ふれるま たみ子初めてのエッセイ「反対側へのダイアリー:わたしが見つけた、もうひとつの世界」についての制作背景や想いなどを書き綴っています。

第2章 心に抱えていたもの(2017年10月 前半)
■ 8 罪悪感を逮捕する / 10月11日(水)

 猫さまの召喚から数日が過ぎた。私は粛々と自分に課せられた猫さまからの最初の宿題に取り組んでいる。私への宿題、それは“罪悪感を逮捕”すること。心に罪悪感を感じた時、その気持ちを現行犯逮捕し、罪悪感から起こそうとする行動を一旦見直すこと、という指令である。
 
罪悪感…。
 
 心の状態は目には見えないので、周りの皆がどれほど感じているものなのか、私が感じる罪悪感の頻度や大きさは周りと比べてどの程度のものなのか、そんなことは確認する術もない。敢えて言葉にすると、私の行動のほぼ「全て」が罪悪感によるものだった。
 
例えば、
「夫に洗濯物を干してもらうこと、雨が降りそうだから部屋干しにしてもらうこと、ゴミを出してもらうこと、息子を保育園に送ってもらうこと」
「息子に保育園に行ってもらうこと、遅くまで園にいてもらうこと」
「人にプレゼントをもらうこと、食事をおごってもらうこと、アドバイスをしてもらうこと、相談にのってもらうこと、時間を共有してもらうこと、お金をもらうこと、褒めてもらうこと」
…挙げればキリがない。

 その全てに対して「お礼をしなくちゃいけない」という気持ちがまず生まれる。そして受け取ってしまったという罪悪感から、提供された以上の行動でお返しをしようとする。
 
 私は、自分自身が生み出す罪悪感によって、身も心も疲れ果ててしまっていた。
(本文より)

制作背景:罪悪感に疲れていた頃

昔から遠慮しがちな子供だったと思います。遠慮することが美学だと思って育ってきました。謙遜もそうです。割と勉強も出来たし手先も器用で、お友達や先生からよく褒められていたけれど、「ありがとう」と受け取ったことはなかったように思います。何かをしてもらうのも、お願いするのも下手な人間でした。
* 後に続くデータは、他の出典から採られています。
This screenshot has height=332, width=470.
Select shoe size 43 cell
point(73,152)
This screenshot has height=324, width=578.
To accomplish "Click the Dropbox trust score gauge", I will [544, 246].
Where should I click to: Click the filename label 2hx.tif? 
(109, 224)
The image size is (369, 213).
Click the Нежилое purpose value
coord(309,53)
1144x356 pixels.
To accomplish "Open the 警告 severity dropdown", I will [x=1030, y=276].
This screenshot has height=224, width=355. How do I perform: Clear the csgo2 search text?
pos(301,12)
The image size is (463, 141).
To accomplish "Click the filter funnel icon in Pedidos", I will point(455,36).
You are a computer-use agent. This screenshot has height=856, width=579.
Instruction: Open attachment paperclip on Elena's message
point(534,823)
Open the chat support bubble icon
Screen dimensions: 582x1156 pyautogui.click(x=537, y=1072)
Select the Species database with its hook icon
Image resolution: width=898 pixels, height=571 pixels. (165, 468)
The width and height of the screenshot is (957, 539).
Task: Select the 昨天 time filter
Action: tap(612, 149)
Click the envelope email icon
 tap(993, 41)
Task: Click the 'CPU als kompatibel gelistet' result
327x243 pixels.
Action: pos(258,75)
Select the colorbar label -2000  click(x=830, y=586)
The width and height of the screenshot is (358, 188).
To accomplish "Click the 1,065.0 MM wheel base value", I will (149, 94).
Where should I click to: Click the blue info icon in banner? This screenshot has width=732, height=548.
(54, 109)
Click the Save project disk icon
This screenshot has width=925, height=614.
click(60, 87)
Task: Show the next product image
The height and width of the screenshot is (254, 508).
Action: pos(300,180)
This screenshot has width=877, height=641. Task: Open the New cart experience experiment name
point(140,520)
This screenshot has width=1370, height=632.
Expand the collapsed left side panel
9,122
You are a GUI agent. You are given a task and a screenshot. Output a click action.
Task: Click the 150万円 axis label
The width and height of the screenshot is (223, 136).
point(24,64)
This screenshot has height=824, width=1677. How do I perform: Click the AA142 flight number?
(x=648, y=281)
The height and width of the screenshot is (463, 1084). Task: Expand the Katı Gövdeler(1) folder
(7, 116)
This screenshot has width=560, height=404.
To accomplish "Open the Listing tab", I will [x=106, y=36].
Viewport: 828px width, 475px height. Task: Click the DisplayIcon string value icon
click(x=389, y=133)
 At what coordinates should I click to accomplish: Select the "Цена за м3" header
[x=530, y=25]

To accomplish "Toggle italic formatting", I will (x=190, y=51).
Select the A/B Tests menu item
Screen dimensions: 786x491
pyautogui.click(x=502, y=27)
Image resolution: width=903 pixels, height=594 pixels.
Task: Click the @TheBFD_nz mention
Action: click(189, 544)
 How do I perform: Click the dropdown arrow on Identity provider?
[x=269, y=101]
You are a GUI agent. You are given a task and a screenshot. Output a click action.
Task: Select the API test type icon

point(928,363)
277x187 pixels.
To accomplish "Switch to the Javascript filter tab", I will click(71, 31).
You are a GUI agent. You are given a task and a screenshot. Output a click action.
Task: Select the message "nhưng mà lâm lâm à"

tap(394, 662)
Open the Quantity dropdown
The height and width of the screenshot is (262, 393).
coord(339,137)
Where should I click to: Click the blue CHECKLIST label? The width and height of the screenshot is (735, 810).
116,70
だけど正直「それがなんだと言うのだろう」と思っていたんですね。良いことをしているつもりで生きてきましたから。誰かに「悪いなぁ、申し訳ないなぁ」と感じることは善いことだと思っていたので、「猫さま」からの最初の宿題にはとても驚いたし、横柄な考え方になってしまうのでは、という懸念があったのが正直なところでした。